Each row of the memory table corresponds to a single memory operation (a read or a write), and contains the following columns:
\begin{enumerate}
\item $a$, the target address
\item $r$, an ``is read'' flag, which should be 1 for a read or 0 for a write
\item $v$, the value being read or written
\item $\tau$, the timestamp of the operation
\end{enumerate}
The memory table should be ordered by $(a, \tau)$. Note that the correctness memory could be checked as follows:
\begin{enumerate}
\item Verify the ordering by checking that $(a_i, \tau_i) < (a_{i+1}, \tau_{i+1})$ for each consecutive pair.
\item Enumerate the purportedly-ordered log while tracking a ``current'' value $c$, which is initially zero.\footnote{EVM memory is zero-initialized.}
\begin{enumerate}
\item Upon observing an address which doesn't match that of the previous row, set $c \leftarrow 0$.
\item Upon observing a write, set $c \leftarrow v$.

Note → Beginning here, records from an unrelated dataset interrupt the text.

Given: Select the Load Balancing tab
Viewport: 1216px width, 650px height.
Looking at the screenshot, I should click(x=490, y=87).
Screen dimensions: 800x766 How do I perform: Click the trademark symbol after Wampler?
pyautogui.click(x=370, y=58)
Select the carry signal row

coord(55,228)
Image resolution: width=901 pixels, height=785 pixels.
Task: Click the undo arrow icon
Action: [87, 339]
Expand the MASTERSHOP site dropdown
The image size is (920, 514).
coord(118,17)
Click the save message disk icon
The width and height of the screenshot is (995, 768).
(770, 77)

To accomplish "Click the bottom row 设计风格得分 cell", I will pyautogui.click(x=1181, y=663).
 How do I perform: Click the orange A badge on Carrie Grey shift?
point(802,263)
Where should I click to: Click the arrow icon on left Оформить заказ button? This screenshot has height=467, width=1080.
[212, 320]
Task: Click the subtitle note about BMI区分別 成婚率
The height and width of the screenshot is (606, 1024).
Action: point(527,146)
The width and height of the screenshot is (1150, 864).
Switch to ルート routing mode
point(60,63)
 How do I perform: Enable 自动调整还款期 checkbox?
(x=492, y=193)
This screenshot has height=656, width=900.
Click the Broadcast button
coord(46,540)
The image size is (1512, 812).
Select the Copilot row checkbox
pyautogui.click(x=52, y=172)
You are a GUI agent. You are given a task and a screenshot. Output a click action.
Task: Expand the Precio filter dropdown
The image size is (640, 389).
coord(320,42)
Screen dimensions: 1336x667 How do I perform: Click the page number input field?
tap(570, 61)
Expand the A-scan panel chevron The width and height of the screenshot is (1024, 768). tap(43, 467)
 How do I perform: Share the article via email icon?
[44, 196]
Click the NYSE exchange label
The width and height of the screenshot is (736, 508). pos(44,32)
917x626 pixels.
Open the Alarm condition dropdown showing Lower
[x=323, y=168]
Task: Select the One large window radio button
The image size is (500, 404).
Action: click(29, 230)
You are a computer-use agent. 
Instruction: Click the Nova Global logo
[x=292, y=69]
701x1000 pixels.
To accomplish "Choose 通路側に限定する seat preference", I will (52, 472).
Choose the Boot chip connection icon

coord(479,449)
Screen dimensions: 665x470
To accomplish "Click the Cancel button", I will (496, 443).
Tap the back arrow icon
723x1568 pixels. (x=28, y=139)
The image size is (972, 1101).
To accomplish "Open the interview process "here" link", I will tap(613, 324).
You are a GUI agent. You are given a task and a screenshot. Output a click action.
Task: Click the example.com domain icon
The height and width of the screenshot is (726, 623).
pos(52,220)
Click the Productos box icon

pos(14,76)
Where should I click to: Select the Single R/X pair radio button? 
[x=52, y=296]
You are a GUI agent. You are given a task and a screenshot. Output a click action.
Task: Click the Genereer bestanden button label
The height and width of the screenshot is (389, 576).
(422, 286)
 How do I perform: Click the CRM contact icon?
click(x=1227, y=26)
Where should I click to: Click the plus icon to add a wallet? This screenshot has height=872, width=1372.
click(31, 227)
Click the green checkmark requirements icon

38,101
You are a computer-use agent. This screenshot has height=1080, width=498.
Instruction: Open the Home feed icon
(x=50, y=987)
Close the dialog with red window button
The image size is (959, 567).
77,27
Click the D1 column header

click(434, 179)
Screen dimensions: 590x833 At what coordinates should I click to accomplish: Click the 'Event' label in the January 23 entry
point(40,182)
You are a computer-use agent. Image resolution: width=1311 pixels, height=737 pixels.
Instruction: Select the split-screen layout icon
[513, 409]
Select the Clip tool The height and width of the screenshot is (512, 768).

\item Upon observing a read, check that $v = c$.
\end{enumerate}
\end{enumerate}
The ordering check is slightly involved since we are comparing multiple columns. To facilitate this, we add an additional column $e$, where the prover can indicate whether two consecutive addresses are equal. An honest prover will set
$$
e_i \leftarrow \begin{cases}
1 & \text{if } a_i = a_{i + 1}, \\
0 & \text{otherwise}.
\end{cases}
$$
We then impose the following transition constraints:
\begin{enumerate}
\item $e_i (e_i - 1) = 0$,
\item $e_i (a_i - a_{i + 1}) = 0$,
\item $e_i (\tau_{i + 1} - \tau_i) + (1 - e_i) (a_{i + 1} - a_i - 1) < 2^{32}$.
\end{enumerate}
The last constraint emulates a comparison between two addresses or timestamps by bounding their difference; this assumes that all addresses and timestamps fit in 32 bits and that the field is larger than that.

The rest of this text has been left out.